This repository presents the complete workflow for classifying hadronically decaying tau jets versus light quark jets in high-energy physics using jet image-based representation and Convolutional Neural Networks (CNNs). The analysis leverages simulated $e^+e^-$ collision events and evaluates performance across multiple center-of-mass energies.


📘 Project Overview

Tau lepton identification is crucial for both precision Standard Model (SM) measurements and searches for physics beyond the Standard Model (BSM).

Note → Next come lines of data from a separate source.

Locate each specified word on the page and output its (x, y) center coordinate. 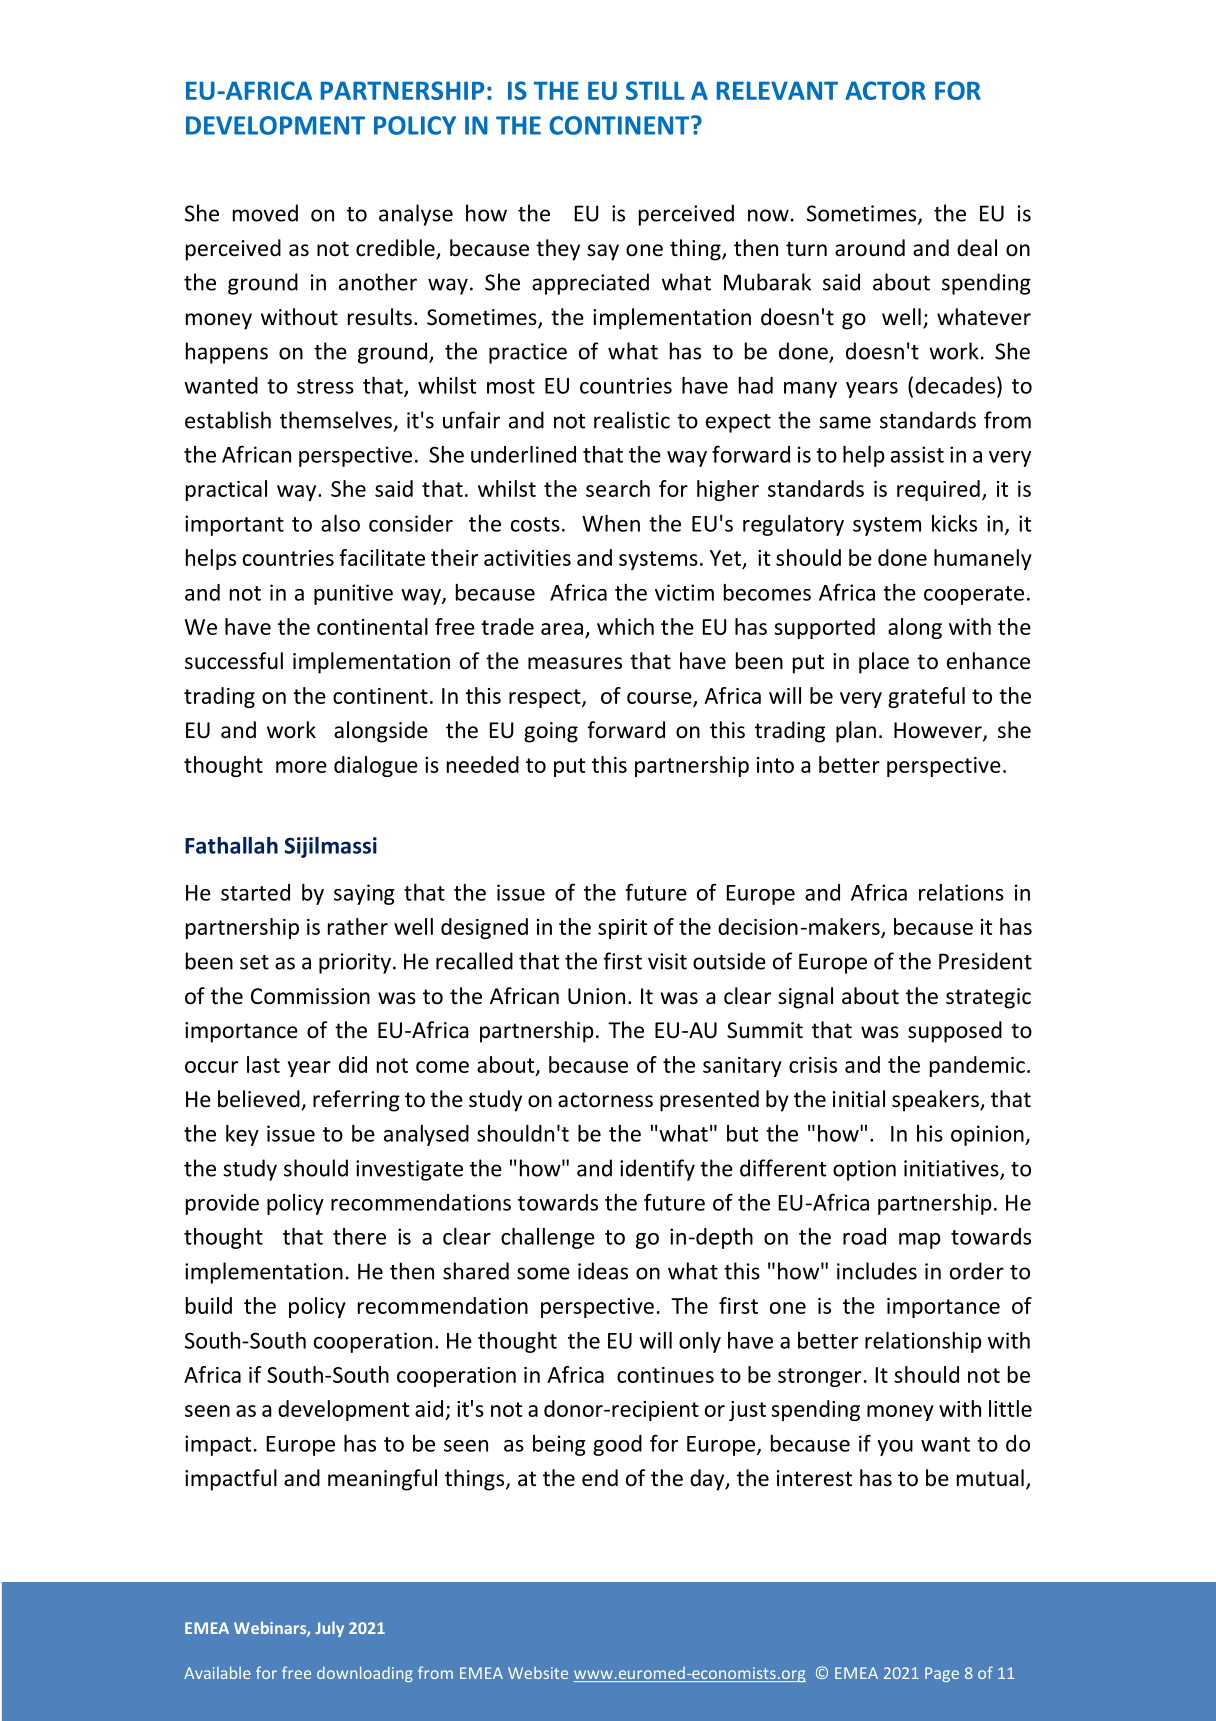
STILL (655, 90)
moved (265, 213)
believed (259, 1099)
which (625, 626)
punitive (353, 594)
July (329, 1629)
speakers (936, 1101)
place (884, 663)
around (870, 248)
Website (538, 1672)
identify (657, 1170)
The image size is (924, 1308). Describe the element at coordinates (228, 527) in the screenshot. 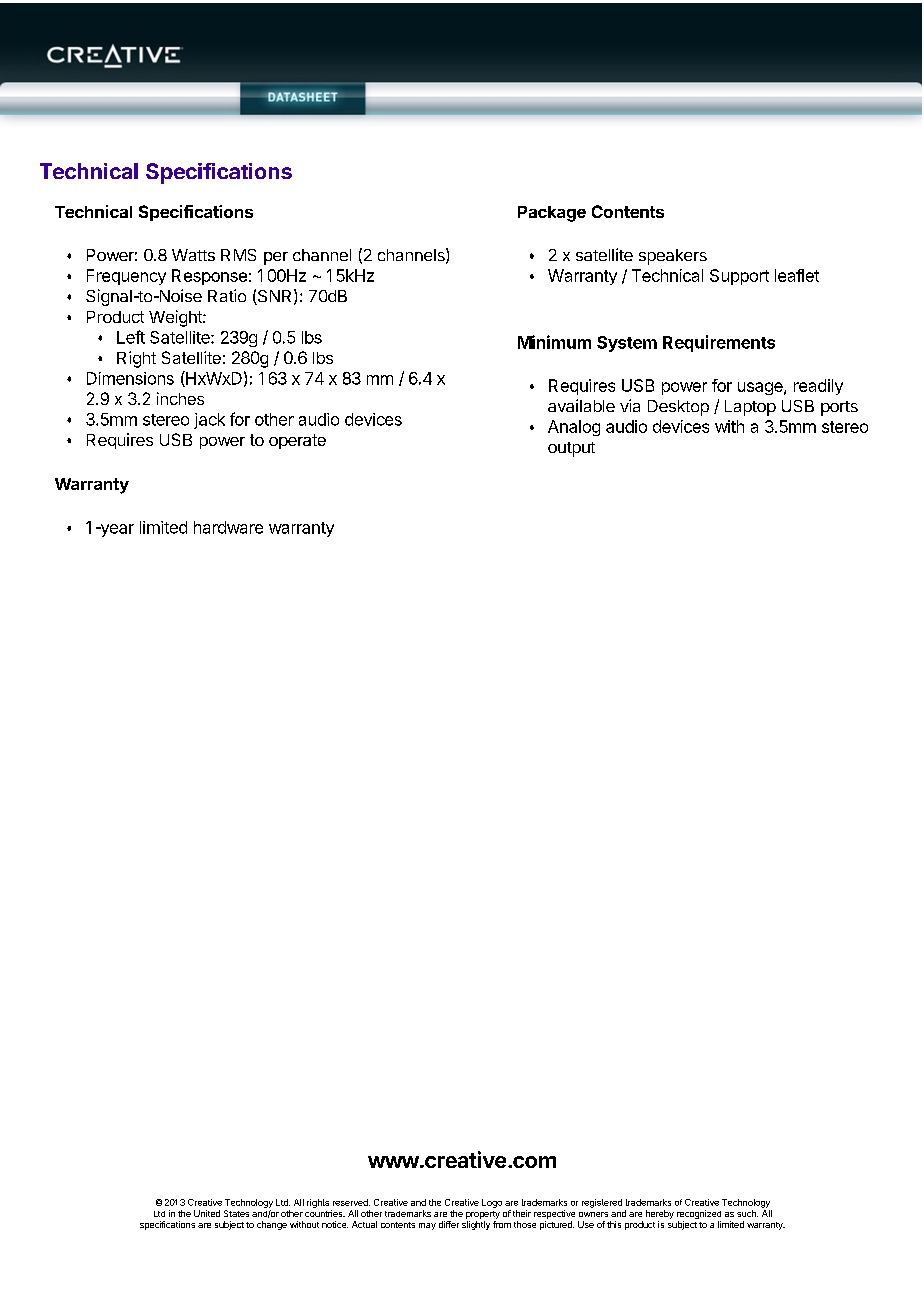

I see `hardware` at that location.
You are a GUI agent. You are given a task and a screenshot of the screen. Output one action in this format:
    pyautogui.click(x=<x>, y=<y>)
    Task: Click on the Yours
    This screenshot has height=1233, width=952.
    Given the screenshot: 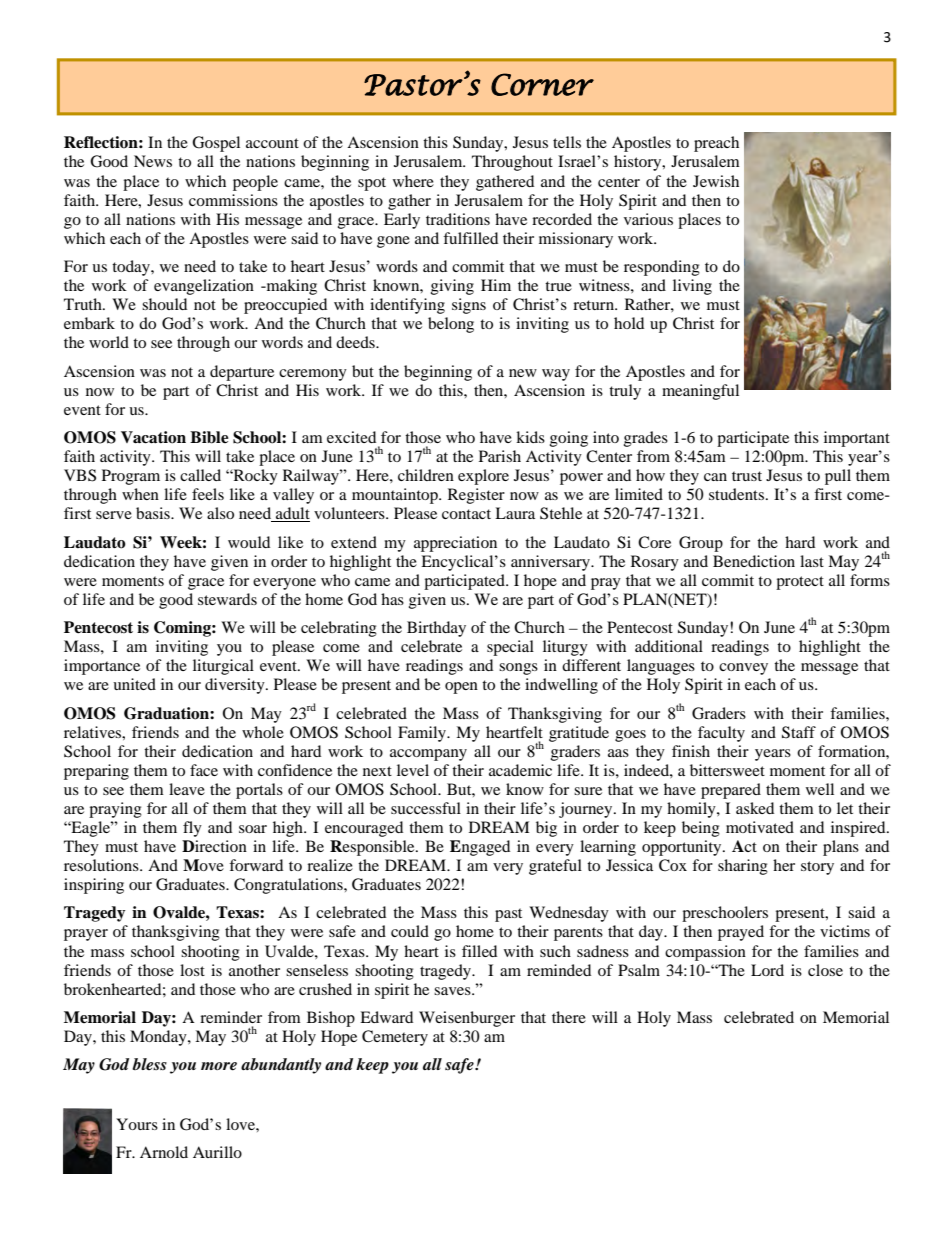 What is the action you would take?
    pyautogui.click(x=137, y=1124)
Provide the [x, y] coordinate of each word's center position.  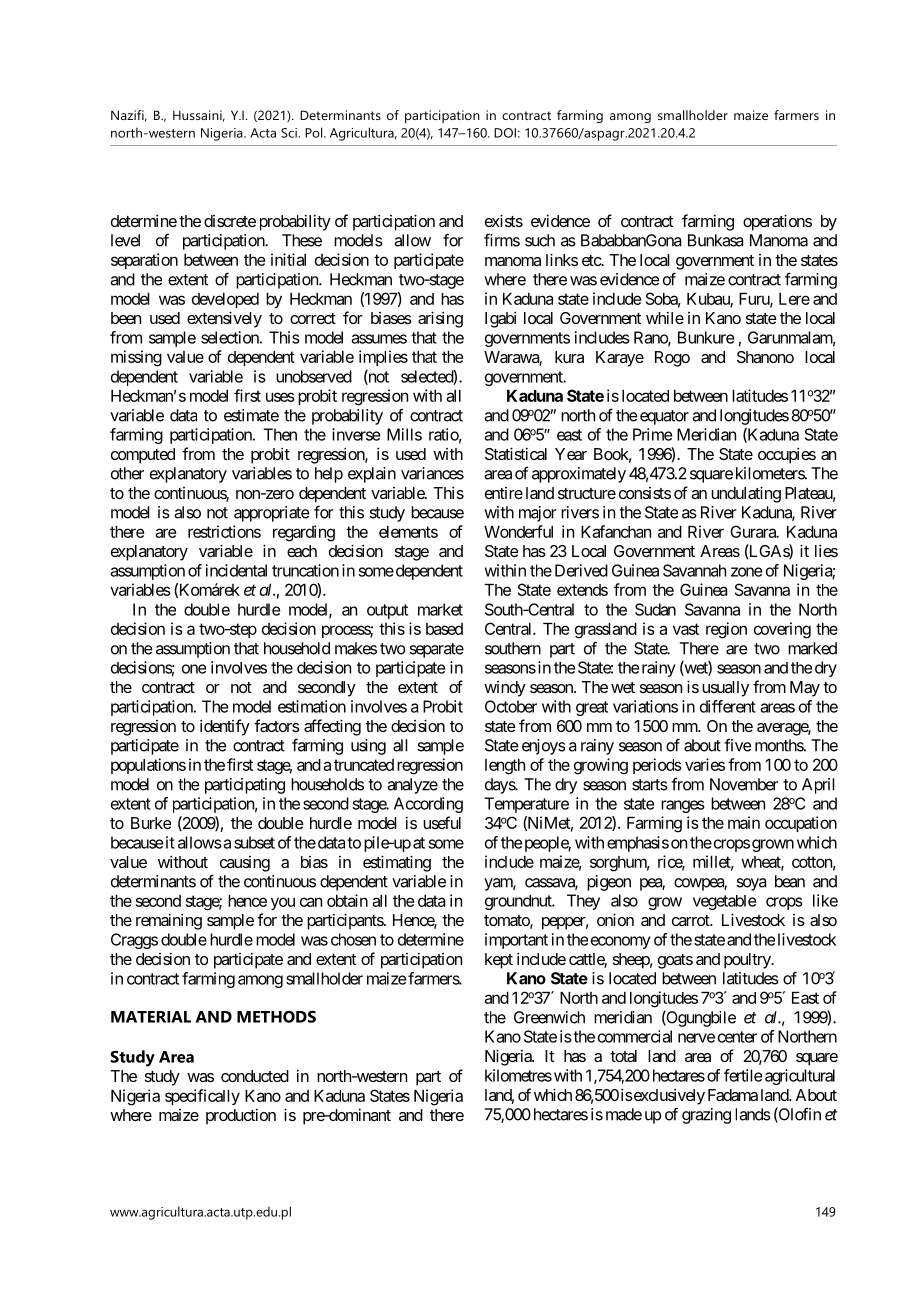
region [726, 630]
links [562, 259]
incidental [236, 570]
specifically [202, 1097]
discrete [230, 221]
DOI [505, 133]
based [444, 629]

A central motivation stems from Higgs boson analyses:

  • The Higgs decays to tau lepton pairs ($H \to \tau^+ \tau^-$) with a branching ratio of ~6.3%, making it a key channel for probing Yukawa couplings.
  • Hadronic tau decays, constituting ~65% of all tau decays, are challenging to isolate from quark-induced jets.
  • Effective tau tagging is critical for $H \to \tau\tau$ reconstruction, as well as identifying new physics signatures involving tau leptons.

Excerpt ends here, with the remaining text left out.